BEHLMER: It's a wonderful score. And, of course, he was a pioneer, certainly, in doing sound motion picture scores. But if you can imagine that picture, if you turn the sound off when you're watching a cassette or seeing it on television and you turn the sound off during the big sequences, certainly on - in the Jungle and on top of the Empire State Building and so forth, and you realize how much the sound elements contribute to the success of that film, not only the sound effects that Murray Spivack created out of roars and grunts and groans and what have you that he manufactured, but also, the wonderful dramatic values that Max Steiner brought to it, because, you know, at that time, when he was beginning to score that in late 1932, music throughout, in terms of a underscoring was not prevalent. It was shortly after sound came in and the emphasis was on dialogue. In fact, background scoring was relatively sparse.
But Max rose to the occasion, and fortunately, Merian C. Cooper was a staunch advocate, and so was David Selznick, who was the executive producer at RKO Radio at the time. And they said, yes, we want a full-blooded score. And it certainly became that. And he - you know, he made that thing work from a dramatic standpoint.
GROSS: I love this score, but I find something very amusing about it, which is that although it's set on this island, Skull Island, the music is really very European and nothing like what would have been heard in the region at that time. And I'll play this scene in a moment, but, you know, when they first get to the island - when the American film crew first gets to the island and they're watching this, you know, native ritual...
BEHLMER: That's true. Well, of course, Max and everybody else associated with this picture knew we were dealing with a fantasy here. It's a total fantasy, a more - as Cooper said, a more illogical picture could never (laughter) have been thought up.
BEHLMER: And it is illogical if you stop and examine it from that standpoint. But the music, you know, they weren't saying, well, wait a minute, we have to get something that's indigenous to this area. We have to be authentic. We have to be like a documentary. And, you know, it was full reign of the imagination. And of course, Max composed in a full Wagnerian manner, you know, with light motives and with all kinds of percussive effects that could be used. And he just went all out and the aspect of credibility, you forget about that, because, once again, we're dealing in the world of fantasy - the ultimate world of fantasy.

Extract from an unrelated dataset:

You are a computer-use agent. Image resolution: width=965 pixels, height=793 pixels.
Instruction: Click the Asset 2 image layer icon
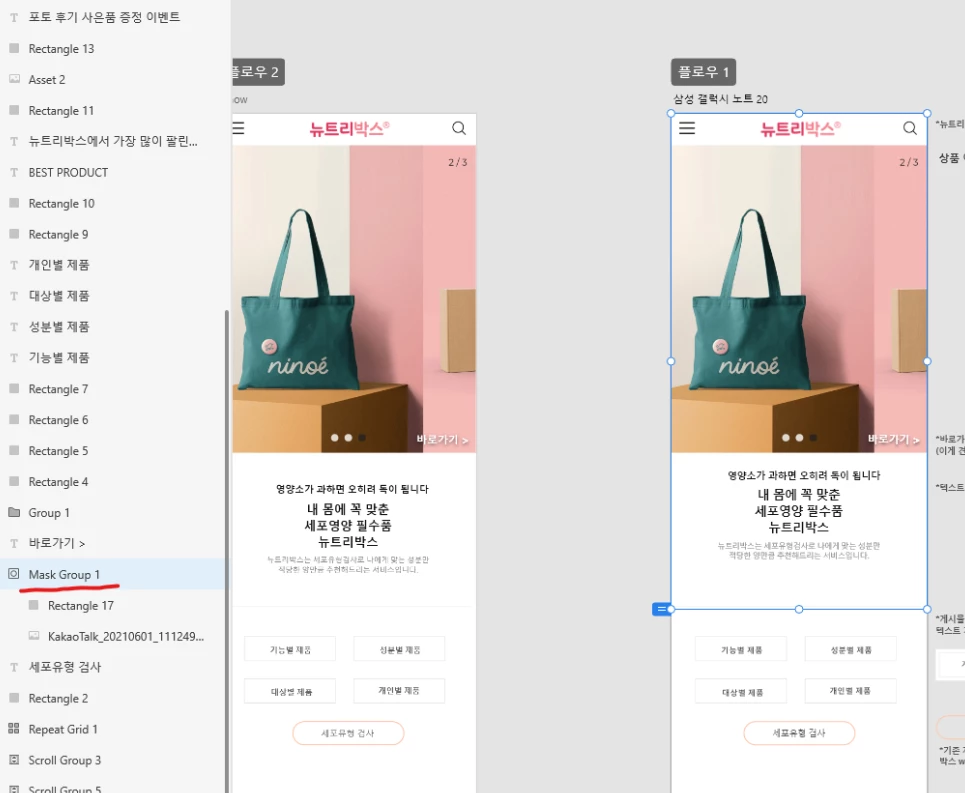click(x=14, y=79)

GROSS: Well, the other memorable sounds in "King Kong" include, of course, Fay Wray's screams and the roar of Kong himself. Let's start with Fay Wray's screams. You know, in the movie, the Carl Denham character, the character who wants to, like, wrangle Kong and bring it back for a nightclub act, he says to the Fay Wray character, he's kind of, like, teaching her how to scream. And he says, OK, pretend you're screaming for your life. Which, of course, she later has to do. Do you know what kind of advice Fay Wray was given about how she should scream?
BEHLMER: Well, the interesting thing is that, of course, if she had done as much screaming when they were shooting this film as it appears to be, she would have been hoarse on the fourth day of shooting. Most of her screams were post-recorded. After the picture finished shooting, they took her into a sound booth and she did wild screams, and they used those screams. So fortunately, she had one major screaming session, which, once again, was after the film finished shooting.